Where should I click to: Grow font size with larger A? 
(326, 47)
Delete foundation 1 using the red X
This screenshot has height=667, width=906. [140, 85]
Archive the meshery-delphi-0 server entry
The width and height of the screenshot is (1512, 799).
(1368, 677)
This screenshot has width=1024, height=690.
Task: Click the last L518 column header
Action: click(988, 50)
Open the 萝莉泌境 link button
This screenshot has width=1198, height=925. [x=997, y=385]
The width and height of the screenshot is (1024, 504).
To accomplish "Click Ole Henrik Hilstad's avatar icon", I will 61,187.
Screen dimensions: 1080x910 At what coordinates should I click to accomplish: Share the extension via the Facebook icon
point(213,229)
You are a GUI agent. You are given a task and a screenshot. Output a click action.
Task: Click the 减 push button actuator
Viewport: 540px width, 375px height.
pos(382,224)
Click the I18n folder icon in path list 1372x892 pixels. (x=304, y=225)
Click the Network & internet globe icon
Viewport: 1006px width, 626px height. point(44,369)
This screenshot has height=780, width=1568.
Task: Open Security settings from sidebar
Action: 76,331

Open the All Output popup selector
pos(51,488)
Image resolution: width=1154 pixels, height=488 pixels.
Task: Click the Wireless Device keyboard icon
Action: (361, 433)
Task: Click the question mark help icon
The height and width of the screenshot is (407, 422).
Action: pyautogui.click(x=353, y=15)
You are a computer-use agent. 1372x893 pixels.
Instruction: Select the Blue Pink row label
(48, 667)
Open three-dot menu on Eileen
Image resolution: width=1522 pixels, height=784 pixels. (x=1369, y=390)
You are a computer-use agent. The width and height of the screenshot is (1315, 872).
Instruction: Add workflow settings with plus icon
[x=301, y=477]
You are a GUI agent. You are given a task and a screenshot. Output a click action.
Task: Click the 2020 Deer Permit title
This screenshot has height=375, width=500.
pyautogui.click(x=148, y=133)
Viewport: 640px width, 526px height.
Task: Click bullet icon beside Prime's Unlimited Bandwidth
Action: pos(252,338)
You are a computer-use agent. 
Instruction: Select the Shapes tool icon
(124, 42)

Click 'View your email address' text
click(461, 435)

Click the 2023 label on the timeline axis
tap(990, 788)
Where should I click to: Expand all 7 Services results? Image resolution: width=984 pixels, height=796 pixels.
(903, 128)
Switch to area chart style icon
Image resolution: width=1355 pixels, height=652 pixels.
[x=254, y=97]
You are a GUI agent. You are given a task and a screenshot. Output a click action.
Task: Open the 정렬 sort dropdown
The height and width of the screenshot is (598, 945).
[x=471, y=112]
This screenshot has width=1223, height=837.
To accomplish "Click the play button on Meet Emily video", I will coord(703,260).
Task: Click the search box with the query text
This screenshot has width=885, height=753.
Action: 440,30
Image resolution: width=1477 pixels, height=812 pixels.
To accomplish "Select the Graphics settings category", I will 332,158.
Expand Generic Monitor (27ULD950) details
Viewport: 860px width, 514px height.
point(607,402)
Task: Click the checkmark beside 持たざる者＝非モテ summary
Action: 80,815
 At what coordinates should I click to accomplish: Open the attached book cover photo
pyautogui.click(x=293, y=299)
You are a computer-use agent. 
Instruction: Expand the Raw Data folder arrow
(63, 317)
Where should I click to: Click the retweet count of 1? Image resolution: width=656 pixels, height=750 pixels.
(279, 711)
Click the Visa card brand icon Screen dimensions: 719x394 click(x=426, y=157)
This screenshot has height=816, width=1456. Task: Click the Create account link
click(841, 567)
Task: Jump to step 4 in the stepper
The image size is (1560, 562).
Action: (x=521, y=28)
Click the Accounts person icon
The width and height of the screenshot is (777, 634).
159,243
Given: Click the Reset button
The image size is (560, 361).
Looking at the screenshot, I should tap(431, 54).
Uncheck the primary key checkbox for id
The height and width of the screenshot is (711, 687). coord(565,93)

= = = =

- [TASK GOAL] Copy out precisely the lines from the line with "Open the All Output popup selector" to the line with "Image resolution: width=1477" in the material above, including those two lines and omitting all the rest.

- [YOUR RESPONSE]
Open the All Output popup selector
pos(51,488)
Image resolution: width=1154 pixels, height=488 pixels.
Task: Click the Wireless Device keyboard icon
Action: (361, 433)
Task: Click the question mark help icon
The height and width of the screenshot is (407, 422).
Action: pyautogui.click(x=353, y=15)
You are a computer-use agent. 1372x893 pixels.
Instruction: Select the Blue Pink row label
(48, 667)
Open three-dot menu on Eileen
Image resolution: width=1522 pixels, height=784 pixels. (x=1369, y=390)
You are a computer-use agent. The width and height of the screenshot is (1315, 872).
Instruction: Add workflow settings with plus icon
[x=301, y=477]
You are a GUI agent. You are given a task and a screenshot. Output a click action.
Task: Click the 2020 Deer Permit title
This screenshot has height=375, width=500.
pyautogui.click(x=148, y=133)
Viewport: 640px width, 526px height.
Task: Click bullet icon beside Prime's Unlimited Bandwidth
Action: pos(252,338)
You are a computer-use agent. 
Instruction: Select the Shapes tool icon
(124, 42)

Click 'View your email address' text
click(461, 435)

Click the 2023 label on the timeline axis
tap(990, 788)
Where should I click to: Expand all 7 Services results? Image resolution: width=984 pixels, height=796 pixels.
(903, 128)
Switch to area chart style icon
Image resolution: width=1355 pixels, height=652 pixels.
[x=254, y=97]
You are a GUI agent. You are given a task and a screenshot. Output a click action.
Task: Open the 정렬 sort dropdown
The height and width of the screenshot is (598, 945).
[x=471, y=112]
This screenshot has width=1223, height=837.
To accomplish "Click the play button on Meet Emily video", I will coord(703,260).
Task: Click the search box with the query text
This screenshot has width=885, height=753.
Action: 440,30
Image resolution: width=1477 pixels, height=812 pixels.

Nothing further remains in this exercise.